Presentato il programma di inclusione “Nessuno escluso”, che mira a offrire ai detenuti gli strumenti per comprendere la propria situazione giuridica e prepararsi al ritorno nella società. Allestito anche un “corner” per la formazione e l’informazione

Dalla Casa circondariale femminile di Rebibbia si apre la strada a un nuovo modello di carcere con “Nessuno escluso”, un programma di inclusione e di trasmissione della cultura come veicolo di libertà. Il progetto mira a restituire la dignità a chi è detenuto, offrendo gli strumenti per comprendere la propria situazione giuridica e prepararsi al reinserimento sociale. In un periodo caratterizzato da un grave sovraffollamento carcerario e da un allarmante aumento di suicidi, è importante «mettere al centro del dibattito la persona, il suo recupero e la speranza». Temi che possono essere «affrontati con serenità» se si riesce a tenere «il mondo dell’esecuzione penale ben lontano dalle bandiere ideologiche». Lo ha detto il sottosegretario alla Giustizia Andrea Ostellari intervenuto ieri pomeriggio, 17 settembre, al lancio del progetto “Nessuno escluso”, che da Rebibbia femminile è destinato a espandersi a livello nazionale. «Dobbiamo realizzare un modello di esecuzione penale che sia di esempio agli altri paesi europei», le parole di Ostellari, per il quale «ci sono le potenzialità» per sistemare le strutture esistenti. «Abbiamo bisogno di un commissario straordinario per l’edilizia che sarà nominato quanto prima».

“Nessuno escluso” è curato dal Dap (Dipartimento di amministrazione penitenziaria) del ministero della Giustizia, dalla casa editrice Giuffrè Francis Lefebvre e dall’associazione Antigone. Offre ai detenuti, specie a chi ha dimestichezza in materia, la possibilità di consultare volumi giuridici di cui saranno fornite le biblioteche delle carceri, allo scopo di promuovere la cultura giuridica. A Rebibbia femminile è stato anche allestito un “corner”, una sorta di aula studio dotata di un computer con accesso a una vasta banca dati giuridica e una libreria con codici penali, civili e il volume della Costituzione. Questo spazio è dedicato alla formazione e all’informazione, ma anche alla promozione dei diritti e al coinvolgimento attivo dei detenuti. Qui si terranno incontri regolari con esperti del settore, come docenti universitari e magistrati, per approfondire temi giuridici e costituzionali. L’obiettivo è fornire ai detenuti gli strumenti necessari per comprendere meglio il sistema giudiziario italiano e favorire così il loro reinserimento sociale. Previsti anche cinque incontri che spazieranno dalla pena nella Costituzione alla rieducazione, dall’uguaglianza alla dignità umana e alla solidarietà.
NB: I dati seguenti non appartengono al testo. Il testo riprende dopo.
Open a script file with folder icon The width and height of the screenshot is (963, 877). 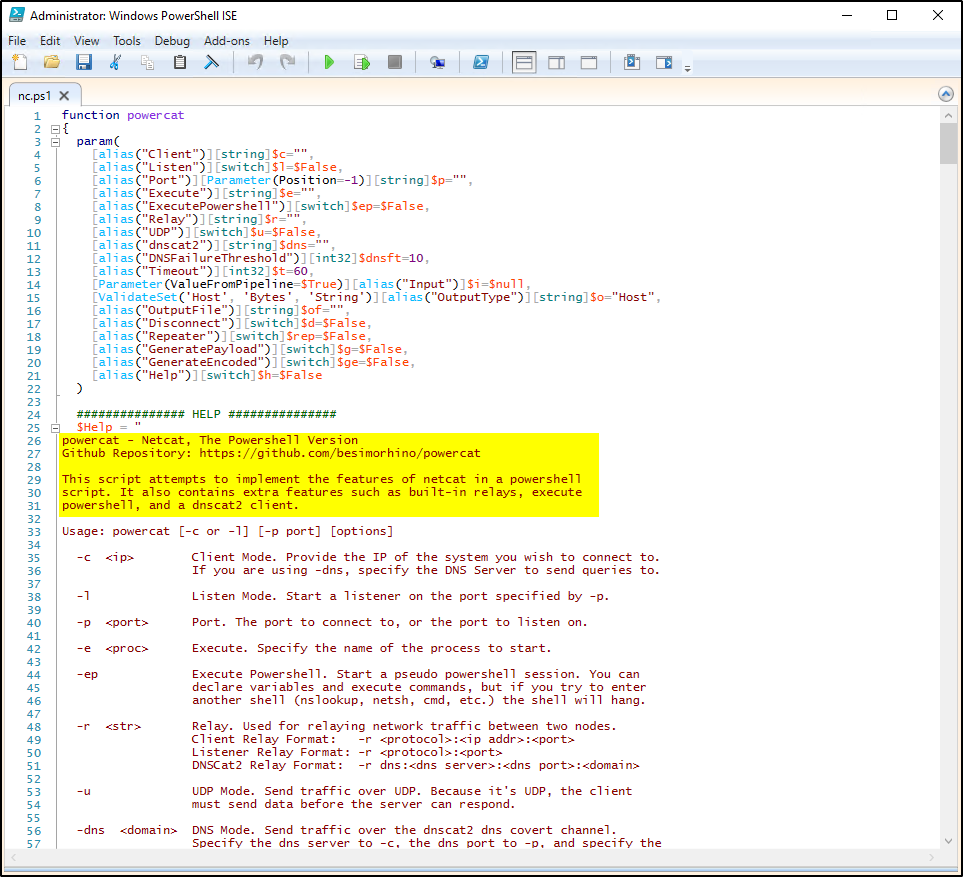click(52, 62)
La direttrice della Casa Circondariale Nadia Fontana si è detta «onorata che da Rebibbia parta un progetto per partecipare in modo più attivo e consapevole al proprio percorso di reinserimento nella società». Per Giovanni Russo, capo del Dap, quella di ieri è stata «una delle tappe nella rivoluzione dell’esecuzione della pena in chiave moderna». Alla certezza del diritto e a quella della pena ritiene vada affiancata la certezza che «l’esecuzione della pena porti a una effettiva rieducazione. Il carcere – ha affermato – deve essere un servizio pubblico partecipato». Illustrando i dettagli del programma, il cui protocollo è stato firmato il 31 gennaio scorso, Antonio Delfino, direttore comunicazione e relazioni istituzionali di Giuffrè Francis Lefebvre, ha parlato di «un progetto unico nel suo genere, una iniziativa di solidarietà per rendere il diritto accessibile a tutti».

Da Patrizio Gonnella, presidente dell’associazione Antigone, l’appello a «non ignorare la voce di chi è in carcere. Guardare alle carceri è un dovere morale per chi ha un ruolo istituzionale, religioso per chi crede e per chi non crede è un dovere di solidarietà». In sala presenti anche una ventina di detenute. Rivolgendosi direttamente a loro la Garante nazionale dei diritti delle persone private della libertà personale Irma Conti ha citato l’esempio di due detenuti incontrati recentemente. Uno le ha detto che «la cultura è libertà», mentre l’altro si è laureato principalmente per essere un modello per i propri figli. «Questi casi dimostrano chiaramente che la formazione è un elemento fondamentale nel percorso di riabilitazione», ha concluso Conti.